Mask requirements at Williamson County Schools and Franklin Special School District will remain in place following actions from the U.S. District Court of Middle Tennessee on Nov. 14.
According to an announcement from WCS, a new lawsuit challenging Gov. Bill Lee's new legislation removing some mask requirements in schools caused Judge Waverly Crenshaw to "maintain the status quo," keeping the mask requirement in place.
A hearing on the case is slated for Nov. 15; however, officials said the requirements will stand until further notice.
Posted: Nov. 13, 7:34 a.m.
Williamson County Schools will lift its mask mandate weeks earlier than anticipated following new legislation signed by Gov. Bill Lee.

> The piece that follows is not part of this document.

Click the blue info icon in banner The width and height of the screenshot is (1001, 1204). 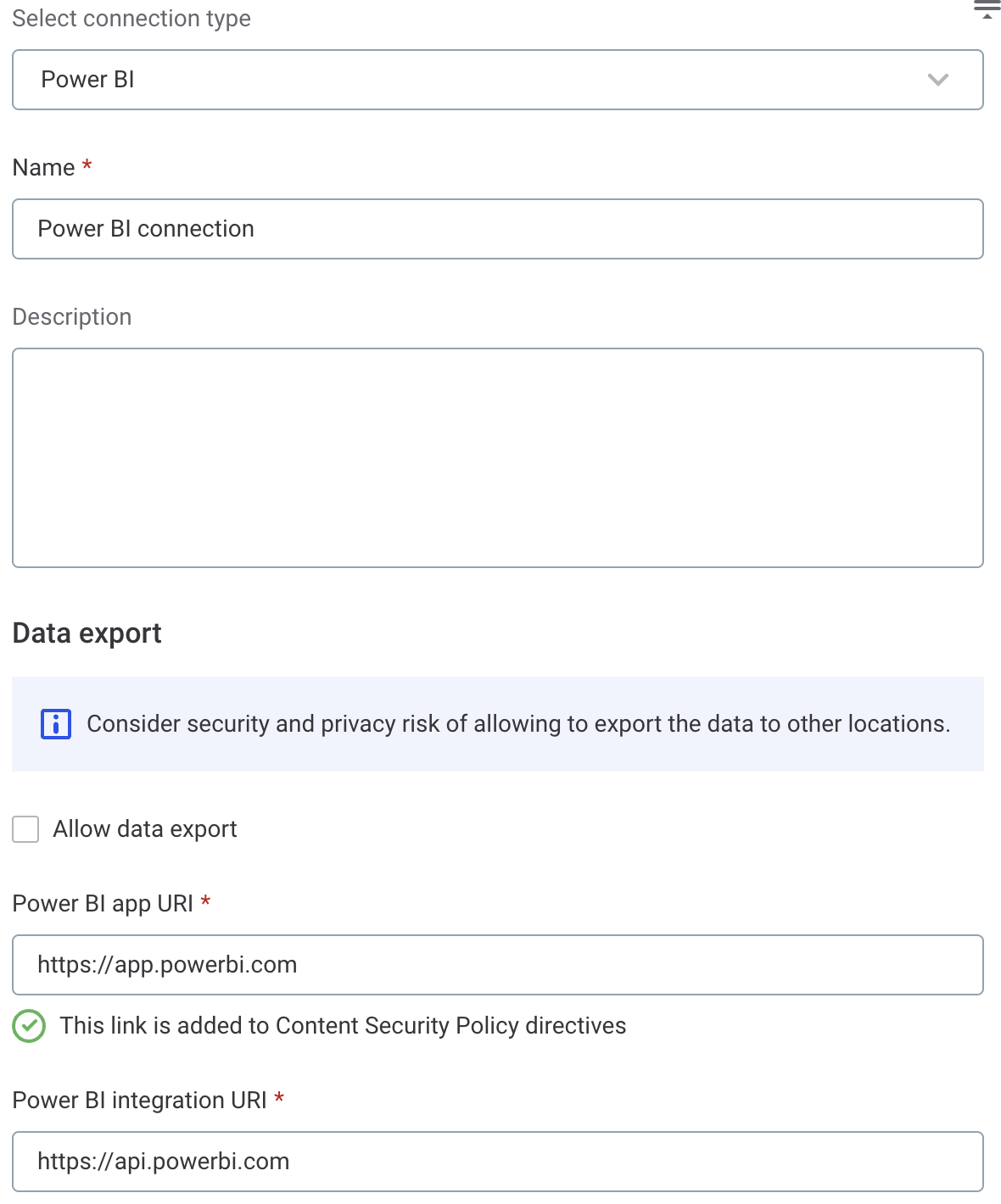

On Nov. 12, WCS officials sent communication to families announcing the mask requirement, which had been in place for students and staff for the past few months, will expire immediately.
"As you may know, the Tennessee State Legislature met in special session late last month and passed legislation that eliminates our mask requirement based on the number of positive cases in our community," WCS Executive Director of Communications Carol Birdsong said in an email. "The governor signed the legislation into law late today. You may also recall that we were under a federal court order to require masks. While that case remains active, the terms of the current temporary order do not conflict with us following this new state law. Effective immediately, the mask requirement is no longer applicable for students, staff, volunteers and visitors in Williamson County Schools."
Students and staff still have the option to continue wearing masks if they wish to do so, according to WCS.
The district's mask mandate was originally intended to stay in effect through Jan. 19. The district has seen a decline in active cases, from a high of 649 active cases among students and staff on Aug. 27, to 88 active cases as of Nov. 12.